* **DIRECTIONS FOR THIS TASK**: Reproduce the following entries word for word.

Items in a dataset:
☆ ☆ ☆ ☆ ☆
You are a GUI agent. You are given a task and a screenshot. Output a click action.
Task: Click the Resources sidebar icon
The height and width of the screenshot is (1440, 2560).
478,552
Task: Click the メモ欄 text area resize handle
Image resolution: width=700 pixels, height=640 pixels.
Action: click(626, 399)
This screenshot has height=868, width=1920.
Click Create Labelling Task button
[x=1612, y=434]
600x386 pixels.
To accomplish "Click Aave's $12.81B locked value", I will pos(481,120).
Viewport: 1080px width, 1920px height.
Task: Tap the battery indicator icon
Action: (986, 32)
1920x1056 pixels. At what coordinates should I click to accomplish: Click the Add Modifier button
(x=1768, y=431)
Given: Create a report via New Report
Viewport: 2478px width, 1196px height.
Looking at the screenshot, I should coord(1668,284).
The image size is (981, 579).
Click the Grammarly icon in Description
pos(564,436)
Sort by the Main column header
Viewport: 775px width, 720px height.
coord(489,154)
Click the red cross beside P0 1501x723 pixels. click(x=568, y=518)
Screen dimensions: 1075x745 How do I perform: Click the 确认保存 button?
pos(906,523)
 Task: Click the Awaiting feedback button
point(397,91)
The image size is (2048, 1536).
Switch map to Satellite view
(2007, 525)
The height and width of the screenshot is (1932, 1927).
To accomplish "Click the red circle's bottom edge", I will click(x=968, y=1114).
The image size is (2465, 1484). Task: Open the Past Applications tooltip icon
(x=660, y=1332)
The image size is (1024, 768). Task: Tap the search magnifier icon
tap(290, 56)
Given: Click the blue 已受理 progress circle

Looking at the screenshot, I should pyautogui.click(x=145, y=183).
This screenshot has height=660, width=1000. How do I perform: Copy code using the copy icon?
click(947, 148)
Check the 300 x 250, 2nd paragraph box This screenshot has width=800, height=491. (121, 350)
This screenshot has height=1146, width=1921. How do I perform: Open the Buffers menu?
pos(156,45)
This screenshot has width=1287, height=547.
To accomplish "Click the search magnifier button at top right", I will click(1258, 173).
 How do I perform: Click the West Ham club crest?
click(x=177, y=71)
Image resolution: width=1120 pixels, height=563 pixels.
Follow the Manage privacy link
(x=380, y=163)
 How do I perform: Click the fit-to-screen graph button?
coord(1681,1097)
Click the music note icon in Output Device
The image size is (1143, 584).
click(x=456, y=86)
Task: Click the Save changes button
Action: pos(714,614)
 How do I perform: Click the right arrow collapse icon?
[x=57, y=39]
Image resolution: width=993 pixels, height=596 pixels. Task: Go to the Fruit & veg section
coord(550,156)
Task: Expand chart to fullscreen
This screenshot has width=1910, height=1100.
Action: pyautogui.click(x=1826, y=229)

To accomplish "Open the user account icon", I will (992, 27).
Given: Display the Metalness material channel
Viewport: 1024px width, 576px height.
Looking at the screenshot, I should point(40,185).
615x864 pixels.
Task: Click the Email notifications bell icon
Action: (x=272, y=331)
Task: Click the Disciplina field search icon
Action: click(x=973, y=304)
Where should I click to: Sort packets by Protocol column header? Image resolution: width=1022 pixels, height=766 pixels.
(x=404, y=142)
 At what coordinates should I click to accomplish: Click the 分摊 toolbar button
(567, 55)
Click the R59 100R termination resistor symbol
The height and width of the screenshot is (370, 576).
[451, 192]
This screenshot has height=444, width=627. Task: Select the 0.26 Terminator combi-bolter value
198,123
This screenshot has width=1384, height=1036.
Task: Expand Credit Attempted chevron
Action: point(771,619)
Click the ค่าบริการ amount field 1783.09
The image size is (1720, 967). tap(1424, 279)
☆ ☆ ☆ ☆ ☆
* **IN RESPONSE**:
You are a GUI agent. You are given a task and a screenshot. Output a click action.
Task: Click the Resources sidebar icon
The height and width of the screenshot is (1440, 2560).
478,552
Task: Click the メモ欄 text area resize handle
Image resolution: width=700 pixels, height=640 pixels.
Action: click(626, 399)
This screenshot has height=868, width=1920.
Click Create Labelling Task button
[x=1612, y=434]
600x386 pixels.
To accomplish "Click Aave's $12.81B locked value", I will pos(481,120).
Viewport: 1080px width, 1920px height.
Task: Tap the battery indicator icon
Action: (986, 32)
1920x1056 pixels. At what coordinates should I click to accomplish: Click the Add Modifier button
(x=1768, y=431)
Given: Create a report via New Report
Viewport: 2478px width, 1196px height.
Looking at the screenshot, I should coord(1668,284).
The image size is (981, 579).
Click the Grammarly icon in Description
pos(564,436)
Sort by the Main column header
Viewport: 775px width, 720px height.
coord(489,154)
Click the red cross beside P0 1501x723 pixels. click(x=568, y=518)
Screen dimensions: 1075x745 How do I perform: Click the 确认保存 button?
pos(906,523)
 Task: Click the Awaiting feedback button
point(397,91)
The image size is (2048, 1536).
Switch map to Satellite view
(2007, 525)
The height and width of the screenshot is (1932, 1927).
To accomplish "Click the red circle's bottom edge", I will click(x=968, y=1114).
The image size is (2465, 1484). Task: Open the Past Applications tooltip icon
(x=660, y=1332)
The image size is (1024, 768). Task: Tap the search magnifier icon
tap(290, 56)
Given: Click the blue 已受理 progress circle

Looking at the screenshot, I should pyautogui.click(x=145, y=183).
This screenshot has height=660, width=1000. How do I perform: Copy code using the copy icon?
click(947, 148)
Check the 300 x 250, 2nd paragraph box This screenshot has width=800, height=491. (121, 350)
This screenshot has height=1146, width=1921. How do I perform: Open the Buffers menu?
pos(156,45)
This screenshot has width=1287, height=547.
To accomplish "Click the search magnifier button at top right", I will click(1258, 173).
 How do I perform: Click the West Ham club crest?
click(x=177, y=71)
Image resolution: width=1120 pixels, height=563 pixels.
Follow the Manage privacy link
(x=380, y=163)
 How do I perform: Click the fit-to-screen graph button?
coord(1681,1097)
Click the music note icon in Output Device
The image size is (1143, 584).
click(x=456, y=86)
Task: Click the Save changes button
Action: pos(714,614)
 How do I perform: Click the right arrow collapse icon?
[x=57, y=39]
Image resolution: width=993 pixels, height=596 pixels. Task: Go to the Fruit & veg section
coord(550,156)
Task: Expand chart to fullscreen
This screenshot has width=1910, height=1100.
Action: pyautogui.click(x=1826, y=229)

To accomplish "Open the user account icon", I will (992, 27).
Given: Display the Metalness material channel
Viewport: 1024px width, 576px height.
Looking at the screenshot, I should point(40,185).
615x864 pixels.
Task: Click the Email notifications bell icon
Action: (x=272, y=331)
Task: Click the Disciplina field search icon
Action: click(x=973, y=304)
Where should I click to: Sort packets by Protocol column header? Image resolution: width=1022 pixels, height=766 pixels.
(x=404, y=142)
 At what coordinates should I click to accomplish: Click the 分摊 toolbar button
(567, 55)
Click the R59 100R termination resistor symbol
The height and width of the screenshot is (370, 576).
[451, 192]
This screenshot has height=444, width=627. Task: Select the 0.26 Terminator combi-bolter value
198,123
This screenshot has width=1384, height=1036.
Task: Expand Credit Attempted chevron
Action: point(771,619)
Click the ค่าบริการ amount field 1783.09
The image size is (1720, 967). tap(1424, 279)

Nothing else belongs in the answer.